Given records:

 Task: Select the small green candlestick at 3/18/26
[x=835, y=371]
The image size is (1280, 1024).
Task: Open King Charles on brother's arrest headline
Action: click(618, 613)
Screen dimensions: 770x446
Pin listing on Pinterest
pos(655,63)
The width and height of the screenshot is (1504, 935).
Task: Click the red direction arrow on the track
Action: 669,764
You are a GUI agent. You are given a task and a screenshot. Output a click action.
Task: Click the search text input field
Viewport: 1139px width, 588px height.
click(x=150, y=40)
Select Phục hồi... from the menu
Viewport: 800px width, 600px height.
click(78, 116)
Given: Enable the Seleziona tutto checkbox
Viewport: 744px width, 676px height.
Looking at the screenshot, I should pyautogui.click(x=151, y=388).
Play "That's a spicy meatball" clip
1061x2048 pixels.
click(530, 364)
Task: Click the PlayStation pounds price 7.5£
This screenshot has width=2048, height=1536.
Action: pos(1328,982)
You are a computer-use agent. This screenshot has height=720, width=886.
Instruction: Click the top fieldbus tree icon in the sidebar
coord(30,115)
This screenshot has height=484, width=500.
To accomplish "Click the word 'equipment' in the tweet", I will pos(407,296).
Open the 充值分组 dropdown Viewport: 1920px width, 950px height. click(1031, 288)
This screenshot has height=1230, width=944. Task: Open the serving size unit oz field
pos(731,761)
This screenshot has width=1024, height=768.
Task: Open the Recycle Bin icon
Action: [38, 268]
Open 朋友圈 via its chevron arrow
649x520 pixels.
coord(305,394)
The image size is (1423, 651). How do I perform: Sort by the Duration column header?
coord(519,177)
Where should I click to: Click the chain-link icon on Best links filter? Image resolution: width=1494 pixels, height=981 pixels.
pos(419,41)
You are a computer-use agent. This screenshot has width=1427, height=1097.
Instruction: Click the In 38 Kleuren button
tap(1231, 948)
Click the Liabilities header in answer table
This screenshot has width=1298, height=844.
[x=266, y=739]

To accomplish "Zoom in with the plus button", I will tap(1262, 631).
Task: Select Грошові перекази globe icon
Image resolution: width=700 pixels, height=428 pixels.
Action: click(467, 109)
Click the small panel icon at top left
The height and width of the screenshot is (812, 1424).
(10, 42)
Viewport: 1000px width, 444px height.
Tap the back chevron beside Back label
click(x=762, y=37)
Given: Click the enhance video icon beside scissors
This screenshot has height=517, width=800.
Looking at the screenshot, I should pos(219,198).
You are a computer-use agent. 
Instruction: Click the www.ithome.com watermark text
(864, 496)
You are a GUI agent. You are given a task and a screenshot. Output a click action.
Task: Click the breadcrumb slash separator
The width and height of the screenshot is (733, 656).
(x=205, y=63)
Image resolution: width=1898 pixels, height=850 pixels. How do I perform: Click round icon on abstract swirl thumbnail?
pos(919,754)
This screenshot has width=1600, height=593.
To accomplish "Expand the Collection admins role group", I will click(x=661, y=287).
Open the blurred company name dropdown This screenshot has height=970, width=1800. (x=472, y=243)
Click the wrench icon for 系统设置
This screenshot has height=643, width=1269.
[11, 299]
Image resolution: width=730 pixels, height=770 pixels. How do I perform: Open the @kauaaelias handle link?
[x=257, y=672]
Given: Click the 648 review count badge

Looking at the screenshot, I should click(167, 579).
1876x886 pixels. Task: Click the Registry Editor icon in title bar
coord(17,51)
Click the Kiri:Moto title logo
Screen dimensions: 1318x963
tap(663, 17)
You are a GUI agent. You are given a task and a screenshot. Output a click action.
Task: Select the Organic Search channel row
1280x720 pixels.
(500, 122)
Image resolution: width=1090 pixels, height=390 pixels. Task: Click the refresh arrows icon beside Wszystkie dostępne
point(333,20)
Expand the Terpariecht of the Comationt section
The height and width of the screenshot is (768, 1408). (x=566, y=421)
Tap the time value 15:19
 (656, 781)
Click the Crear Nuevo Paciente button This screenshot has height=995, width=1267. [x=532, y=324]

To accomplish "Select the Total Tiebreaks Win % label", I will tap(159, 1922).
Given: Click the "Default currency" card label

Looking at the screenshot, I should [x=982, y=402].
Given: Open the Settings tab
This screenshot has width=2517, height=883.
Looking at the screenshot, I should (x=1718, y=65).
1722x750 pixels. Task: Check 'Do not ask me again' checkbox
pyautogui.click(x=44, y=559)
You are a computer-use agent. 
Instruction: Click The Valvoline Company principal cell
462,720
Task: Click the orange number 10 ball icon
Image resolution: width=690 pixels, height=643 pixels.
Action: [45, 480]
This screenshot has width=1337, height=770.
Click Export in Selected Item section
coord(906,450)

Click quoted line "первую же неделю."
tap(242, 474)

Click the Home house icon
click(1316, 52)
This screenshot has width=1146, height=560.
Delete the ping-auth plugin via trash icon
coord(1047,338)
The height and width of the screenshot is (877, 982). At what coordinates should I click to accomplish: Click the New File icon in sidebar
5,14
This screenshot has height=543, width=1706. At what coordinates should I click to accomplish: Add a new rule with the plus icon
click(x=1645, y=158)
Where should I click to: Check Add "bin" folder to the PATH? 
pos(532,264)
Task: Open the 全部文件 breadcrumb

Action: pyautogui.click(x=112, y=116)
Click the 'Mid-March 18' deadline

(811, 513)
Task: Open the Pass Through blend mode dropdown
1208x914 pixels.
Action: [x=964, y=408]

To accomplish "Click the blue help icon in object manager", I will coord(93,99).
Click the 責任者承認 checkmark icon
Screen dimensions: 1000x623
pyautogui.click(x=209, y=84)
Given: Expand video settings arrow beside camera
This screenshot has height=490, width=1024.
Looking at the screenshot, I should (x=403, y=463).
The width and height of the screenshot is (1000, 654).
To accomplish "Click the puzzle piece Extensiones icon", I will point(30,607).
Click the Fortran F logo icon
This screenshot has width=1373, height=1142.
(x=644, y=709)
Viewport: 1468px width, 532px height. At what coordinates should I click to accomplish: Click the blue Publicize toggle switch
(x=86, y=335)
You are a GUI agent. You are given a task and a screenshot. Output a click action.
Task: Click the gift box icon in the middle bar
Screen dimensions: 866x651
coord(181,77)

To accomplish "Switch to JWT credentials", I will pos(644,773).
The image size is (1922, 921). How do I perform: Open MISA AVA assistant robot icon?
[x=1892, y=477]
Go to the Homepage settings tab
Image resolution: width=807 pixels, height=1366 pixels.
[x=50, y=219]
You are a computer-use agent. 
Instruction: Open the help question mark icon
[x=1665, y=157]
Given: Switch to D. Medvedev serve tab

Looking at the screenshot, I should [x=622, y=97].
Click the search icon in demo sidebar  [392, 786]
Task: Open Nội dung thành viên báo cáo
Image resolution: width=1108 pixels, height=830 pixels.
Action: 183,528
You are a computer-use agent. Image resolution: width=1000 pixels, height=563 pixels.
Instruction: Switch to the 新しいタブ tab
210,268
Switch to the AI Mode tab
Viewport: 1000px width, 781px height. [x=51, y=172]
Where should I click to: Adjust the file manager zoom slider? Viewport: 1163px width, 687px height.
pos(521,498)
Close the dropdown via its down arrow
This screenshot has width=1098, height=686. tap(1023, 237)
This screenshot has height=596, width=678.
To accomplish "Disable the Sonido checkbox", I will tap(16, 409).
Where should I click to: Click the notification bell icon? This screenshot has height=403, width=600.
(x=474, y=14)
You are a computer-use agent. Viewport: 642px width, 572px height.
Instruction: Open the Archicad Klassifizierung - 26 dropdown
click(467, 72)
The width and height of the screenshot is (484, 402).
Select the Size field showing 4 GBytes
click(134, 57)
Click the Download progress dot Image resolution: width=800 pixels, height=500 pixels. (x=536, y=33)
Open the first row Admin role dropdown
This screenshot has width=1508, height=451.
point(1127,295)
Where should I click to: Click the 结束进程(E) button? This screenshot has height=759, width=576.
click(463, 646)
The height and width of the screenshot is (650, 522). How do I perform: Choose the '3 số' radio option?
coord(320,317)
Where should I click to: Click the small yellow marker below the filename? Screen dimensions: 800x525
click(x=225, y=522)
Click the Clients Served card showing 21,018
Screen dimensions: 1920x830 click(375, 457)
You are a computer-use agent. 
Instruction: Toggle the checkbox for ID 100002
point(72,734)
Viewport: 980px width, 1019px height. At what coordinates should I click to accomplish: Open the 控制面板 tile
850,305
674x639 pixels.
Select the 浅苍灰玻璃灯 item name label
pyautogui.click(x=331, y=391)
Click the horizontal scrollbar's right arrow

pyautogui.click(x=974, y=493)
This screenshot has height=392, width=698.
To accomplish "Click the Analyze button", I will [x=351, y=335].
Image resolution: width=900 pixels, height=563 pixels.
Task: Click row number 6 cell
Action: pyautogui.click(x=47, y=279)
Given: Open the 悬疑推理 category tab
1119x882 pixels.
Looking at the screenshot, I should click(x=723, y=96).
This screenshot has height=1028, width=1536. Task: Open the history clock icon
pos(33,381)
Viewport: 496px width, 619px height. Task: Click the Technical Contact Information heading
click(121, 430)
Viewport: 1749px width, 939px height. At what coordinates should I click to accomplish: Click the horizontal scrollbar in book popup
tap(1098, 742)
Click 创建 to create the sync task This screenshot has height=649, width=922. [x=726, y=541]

Problem requirements: Beginning with the line containing "1061x2048 pixels." in the material above, copy every line exactly until you have copied the line containing "Open the 充值分组".

The answer:
1061x2048 pixels.
click(530, 364)
Task: Click the PlayStation pounds price 7.5£
This screenshot has width=2048, height=1536.
Action: pos(1328,982)
You are a computer-use agent. This screenshot has height=720, width=886.
Instruction: Click the top fieldbus tree icon in the sidebar
coord(30,115)
This screenshot has height=484, width=500.
To accomplish "Click the word 'equipment' in the tweet", I will pos(407,296).
Open the 充值分组 dropdown Viewport: 1920px width, 950px height. click(1031, 288)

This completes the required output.